- Problem requirements
Begin with the line where "Where should I click to: Open the Manage" appears. Set down that line and the rest of the records below it exactly as given.

Saved data entries:
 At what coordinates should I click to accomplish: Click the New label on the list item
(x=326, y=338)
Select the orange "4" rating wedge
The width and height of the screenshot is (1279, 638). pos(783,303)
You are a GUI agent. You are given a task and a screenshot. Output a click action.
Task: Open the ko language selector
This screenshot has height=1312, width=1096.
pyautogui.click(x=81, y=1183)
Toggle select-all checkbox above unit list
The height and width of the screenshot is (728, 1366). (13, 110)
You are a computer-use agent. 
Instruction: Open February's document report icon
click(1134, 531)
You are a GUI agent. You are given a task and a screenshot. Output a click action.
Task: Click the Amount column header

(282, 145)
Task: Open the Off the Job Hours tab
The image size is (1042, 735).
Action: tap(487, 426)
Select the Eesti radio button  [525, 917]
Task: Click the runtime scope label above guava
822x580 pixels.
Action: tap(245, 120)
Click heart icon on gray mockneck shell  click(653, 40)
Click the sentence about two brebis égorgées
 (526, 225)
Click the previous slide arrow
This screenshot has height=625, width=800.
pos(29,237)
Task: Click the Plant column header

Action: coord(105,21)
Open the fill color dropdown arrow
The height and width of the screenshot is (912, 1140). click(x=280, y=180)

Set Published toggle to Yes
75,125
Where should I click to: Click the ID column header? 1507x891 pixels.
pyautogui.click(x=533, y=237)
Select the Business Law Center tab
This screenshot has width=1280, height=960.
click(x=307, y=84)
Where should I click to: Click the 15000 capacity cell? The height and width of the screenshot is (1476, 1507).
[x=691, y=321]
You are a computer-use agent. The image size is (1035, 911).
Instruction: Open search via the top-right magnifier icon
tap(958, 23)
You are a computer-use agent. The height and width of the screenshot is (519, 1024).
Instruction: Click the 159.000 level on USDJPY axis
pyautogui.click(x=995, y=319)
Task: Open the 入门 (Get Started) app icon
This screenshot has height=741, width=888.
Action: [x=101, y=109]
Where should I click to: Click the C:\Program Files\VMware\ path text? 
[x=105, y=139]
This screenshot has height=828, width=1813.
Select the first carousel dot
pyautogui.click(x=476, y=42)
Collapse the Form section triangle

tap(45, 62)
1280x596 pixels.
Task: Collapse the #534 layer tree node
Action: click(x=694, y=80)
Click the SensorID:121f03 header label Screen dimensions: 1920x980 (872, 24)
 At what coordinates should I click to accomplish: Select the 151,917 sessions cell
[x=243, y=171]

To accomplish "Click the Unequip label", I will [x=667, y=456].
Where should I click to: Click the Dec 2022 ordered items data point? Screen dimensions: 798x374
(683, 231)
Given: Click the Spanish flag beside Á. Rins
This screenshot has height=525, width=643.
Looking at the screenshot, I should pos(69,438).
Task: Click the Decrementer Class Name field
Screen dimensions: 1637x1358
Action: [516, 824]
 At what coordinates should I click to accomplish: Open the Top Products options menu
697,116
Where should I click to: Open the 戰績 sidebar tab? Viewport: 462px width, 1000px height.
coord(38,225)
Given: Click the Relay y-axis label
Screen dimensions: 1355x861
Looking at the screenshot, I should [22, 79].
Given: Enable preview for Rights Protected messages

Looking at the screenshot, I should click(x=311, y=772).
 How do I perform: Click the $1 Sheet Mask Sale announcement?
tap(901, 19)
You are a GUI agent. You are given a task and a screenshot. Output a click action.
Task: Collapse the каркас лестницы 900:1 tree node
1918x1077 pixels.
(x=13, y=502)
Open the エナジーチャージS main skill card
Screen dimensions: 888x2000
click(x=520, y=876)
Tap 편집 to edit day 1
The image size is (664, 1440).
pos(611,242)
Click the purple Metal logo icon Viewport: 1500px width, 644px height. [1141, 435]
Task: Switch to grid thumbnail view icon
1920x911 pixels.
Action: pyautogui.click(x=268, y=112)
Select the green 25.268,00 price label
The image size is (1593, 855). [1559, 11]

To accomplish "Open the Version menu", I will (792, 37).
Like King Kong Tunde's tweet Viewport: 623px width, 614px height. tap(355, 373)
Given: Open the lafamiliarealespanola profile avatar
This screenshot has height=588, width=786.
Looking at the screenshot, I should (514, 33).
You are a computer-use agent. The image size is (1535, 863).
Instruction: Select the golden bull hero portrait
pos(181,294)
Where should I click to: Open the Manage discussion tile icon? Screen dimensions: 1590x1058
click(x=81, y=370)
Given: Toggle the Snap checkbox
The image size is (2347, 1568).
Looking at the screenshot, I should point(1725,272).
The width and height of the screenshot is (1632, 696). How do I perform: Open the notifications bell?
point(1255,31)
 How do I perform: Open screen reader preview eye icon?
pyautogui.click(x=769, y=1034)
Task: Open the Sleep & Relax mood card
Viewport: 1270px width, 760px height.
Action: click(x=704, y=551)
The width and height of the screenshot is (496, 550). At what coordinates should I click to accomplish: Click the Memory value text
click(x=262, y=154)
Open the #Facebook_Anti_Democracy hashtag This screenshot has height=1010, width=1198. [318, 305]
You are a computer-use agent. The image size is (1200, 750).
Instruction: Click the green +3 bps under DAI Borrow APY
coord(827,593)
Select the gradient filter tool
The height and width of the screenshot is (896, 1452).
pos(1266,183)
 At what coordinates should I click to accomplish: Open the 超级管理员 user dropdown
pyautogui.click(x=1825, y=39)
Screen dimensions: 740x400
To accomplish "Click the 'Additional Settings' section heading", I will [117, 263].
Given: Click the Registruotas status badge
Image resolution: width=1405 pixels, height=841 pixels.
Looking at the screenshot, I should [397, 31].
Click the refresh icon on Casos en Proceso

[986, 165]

- Answer area
Where should I click to: Open the Manage discussion tile icon? Screen dimensions: 1590x1058
click(x=81, y=370)
Given: Toggle the Snap checkbox
The image size is (2347, 1568).
Looking at the screenshot, I should point(1725,272).
The width and height of the screenshot is (1632, 696). How do I perform: Open the notifications bell?
point(1255,31)
 How do I perform: Open screen reader preview eye icon?
pyautogui.click(x=769, y=1034)
Task: Open the Sleep & Relax mood card
Viewport: 1270px width, 760px height.
Action: click(x=704, y=551)
The width and height of the screenshot is (496, 550). At what coordinates should I click to accomplish: Click the Memory value text
click(x=262, y=154)
Open the #Facebook_Anti_Democracy hashtag This screenshot has height=1010, width=1198. [318, 305]
You are a computer-use agent. The image size is (1200, 750).
Instruction: Click the green +3 bps under DAI Borrow APY
coord(827,593)
Select the gradient filter tool
The height and width of the screenshot is (896, 1452).
pos(1266,183)
 At what coordinates should I click to accomplish: Open the 超级管理员 user dropdown
pyautogui.click(x=1825, y=39)
Screen dimensions: 740x400
To accomplish "Click the 'Additional Settings' section heading", I will [117, 263].
Given: Click the Registruotas status badge
Image resolution: width=1405 pixels, height=841 pixels.
Looking at the screenshot, I should [397, 31].
Click the refresh icon on Casos en Proceso

[986, 165]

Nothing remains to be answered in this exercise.